§ **Your instructions**
What is needed is every line from the one holding "The height and" to the last line of the data below, printed exactly and without pictures.

§ **Records for this task**
++++++++
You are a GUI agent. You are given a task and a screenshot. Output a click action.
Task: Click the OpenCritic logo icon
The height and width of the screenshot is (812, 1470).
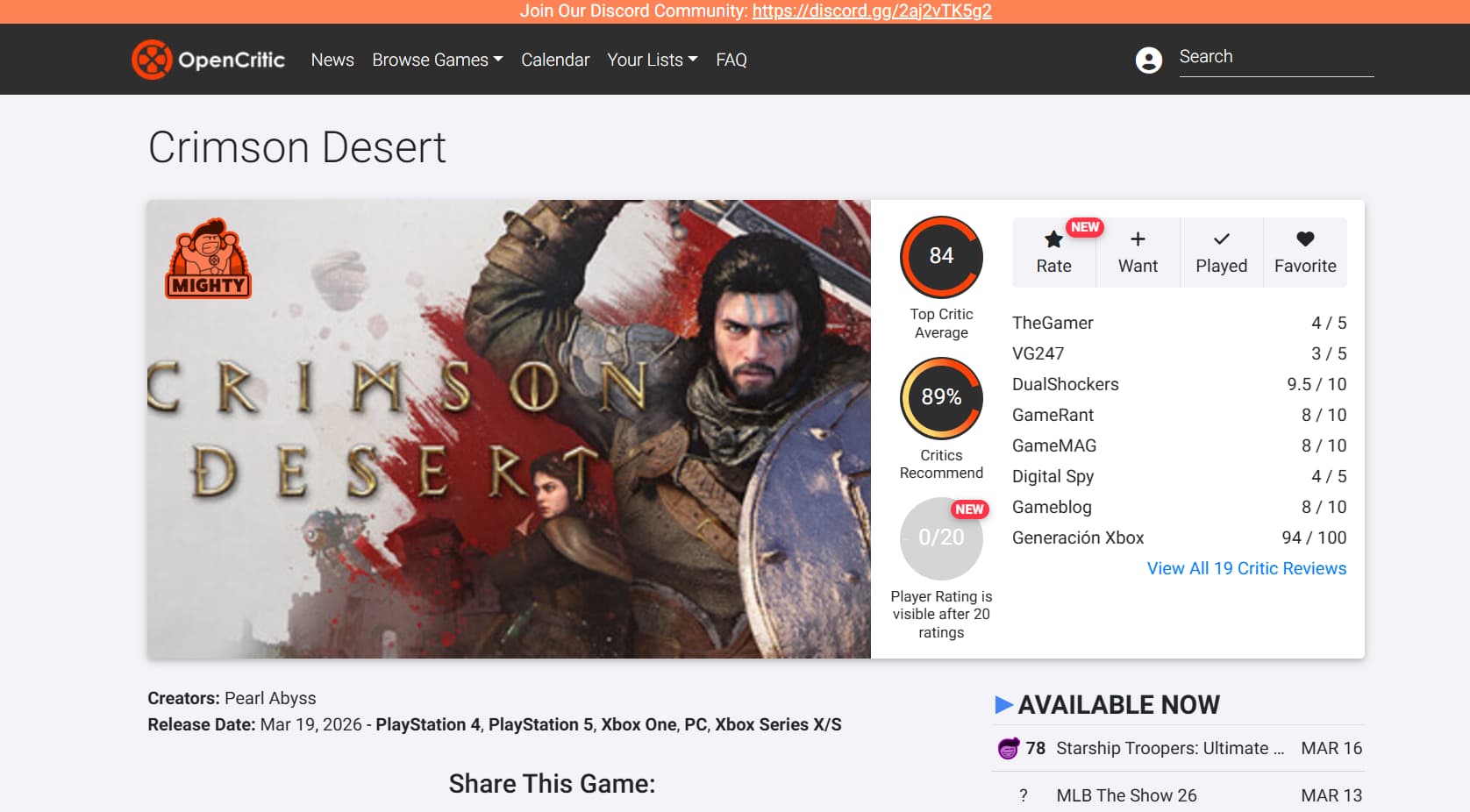point(152,60)
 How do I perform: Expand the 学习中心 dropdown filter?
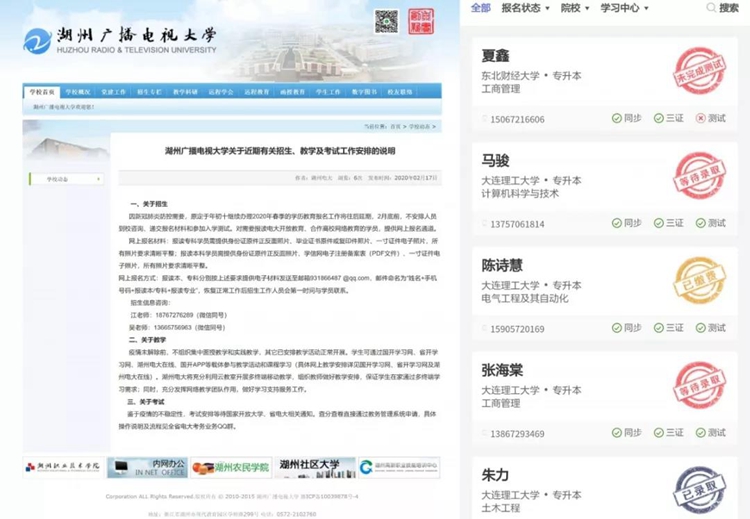623,8
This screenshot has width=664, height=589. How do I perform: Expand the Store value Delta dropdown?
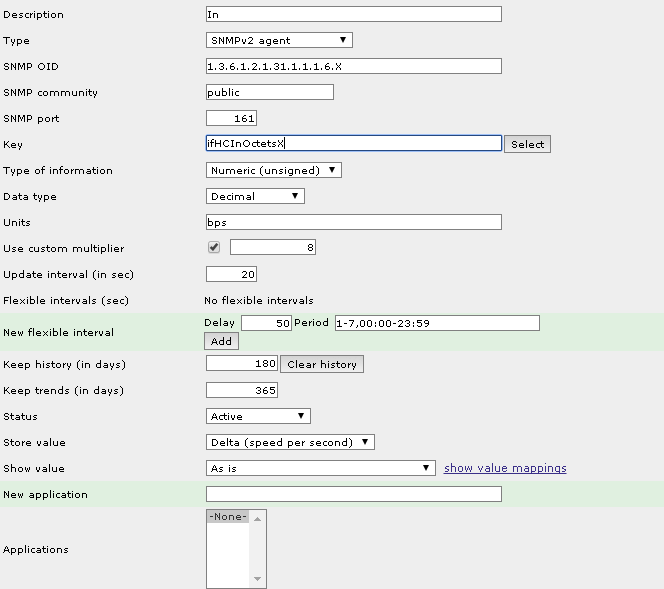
++++++++
§ **Answer to this problem**
The height and width of the screenshot is (812, 1470).
point(152,60)
 How do I perform: Expand the 学习中心 dropdown filter?
623,8
This screenshot has width=664, height=589. How do I perform: Expand the Store value Delta dropdown?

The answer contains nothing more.